What Are Physical Datasets?
Physical Datasets (PDS) are Dremio's direct registrations of actual data sources in its catalog namespace. A PDS is a pointer to real data — an Apache Iceberg table, a collection of Parquet files in S3, a PostgreSQL table, or any other data source that Dremio supports. Unlike Virtual Datasets, PDS do not transform or compute anything — they simply expose the underlying source as a queryable object in Dremio's catalog, preserving the source's schema exactly.
Physical Datasets are the base layer of Dremio's data architecture. Everything built in Dremio — VDSs, Reflections, semantic definitions — ultimately traces back to one or more Physical Datasets. Understanding PDS is essential for designing a well-organized Dremio catalog hierarchy.
PDS Types and Source Connectivity
Dremio supports Physical Datasets from a wide range of source types:
Iceberg Tables
Tables registered in Dremio's Open Catalog (via the Nessie catalog) or in external Iceberg catalogs (AWS Glue, Apache Polaris). These are Dremio's native, first-class PDS type — full DML, time travel, schema evolution, and Reflections are all supported.
File-Based PDS
Parquet, ORC, JSON, CSV, or Avro files in object storage (S3, ADLS, GCS). Dremio can register entire S3 folders as PDS, inferring the schema from the file contents. File-based PDS support Reflections but not full DML.
Relational Database Tables
Tables from PostgreSQL, MySQL, Oracle, SQL Server, and other JDBC sources. Dremio federates queries to these sources, pushing down predicates for efficiency. VDSs can join relational PDS with Iceberg PDS.
NoSQL and Other Sources
MongoDB collections, Elasticsearch indexes, and other specialized sources. Dremio translates SQL predicates to the native query language of each source.

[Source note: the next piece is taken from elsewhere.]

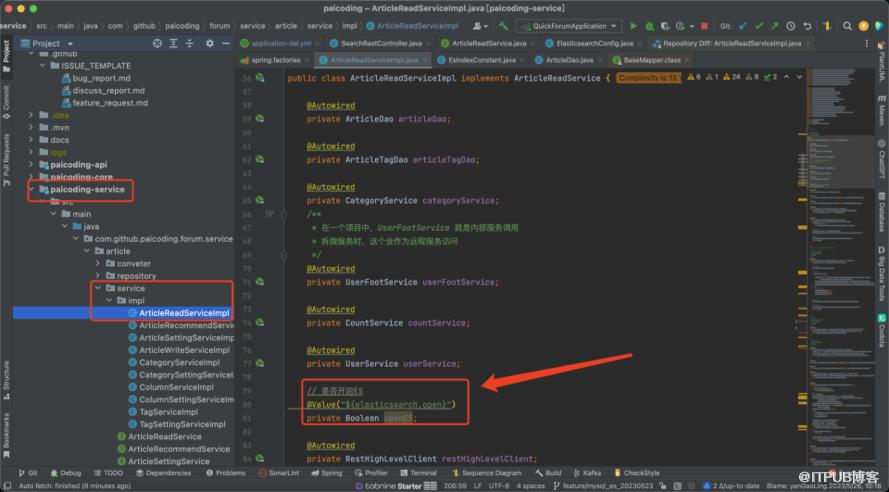The image size is (889, 492).
Task: Switch to the ArticleDao.java editor tab
Action: point(568,60)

PDS Schema Inference and Refresh
When a Physical Dataset is first registered in Dremio, Dremio infers its schema by reading the source metadata. For Iceberg tables, the schema is read from the Iceberg table metadata. For Parquet files, Dremio reads the file footers. For JDBC sources, Dremio queries the database's information schema.
For file-based PDS, schema refresh is important: if new files are added to an S3 folder with additional columns, Dremio's schema for that PDS may be stale. Dremio provides manual schema refresh (via the UI or API) and can be configured to automatically refresh schemas on a schedule or when queries detect schema mismatches.
For Iceberg PDS, schema is always current — Dremio reads the current Iceberg table metadata for every query, so schema evolution (new columns, renamed columns) is immediately reflected without any manual refresh.

PDS and the Data Governance Model
Physical Datasets are the access control boundary in Dremio. Access permissions are granted at the PDS level (and can be inherited through the namespace hierarchy). A VDS that queries a restricted PDS will fail for users who don't have access to that PDS — ensuring that VDS abstraction cannot bypass data governance policies.
This makes PDS the correct place to apply: column masking policies (hide PII in the PDS, expose clean data in VDSs), row-level security (filter sensitive rows at the PDS before VDS can aggregate them), and source-level access controls (only specific teams can query certain database PDS sources).
Summary
Physical Datasets are the foundation of Dremio's data architecture — the layer where actual data sources are registered, schemas are defined, and access controls are enforced. Understanding PDS types and the PDS → VDS → Reflection hierarchy is fundamental to designing a scalable, governed data lakehouse catalog in Dremio. Well-organized PDS registrations make the entire semantic layer above them cleaner, more maintainable, and easier for business users to navigate.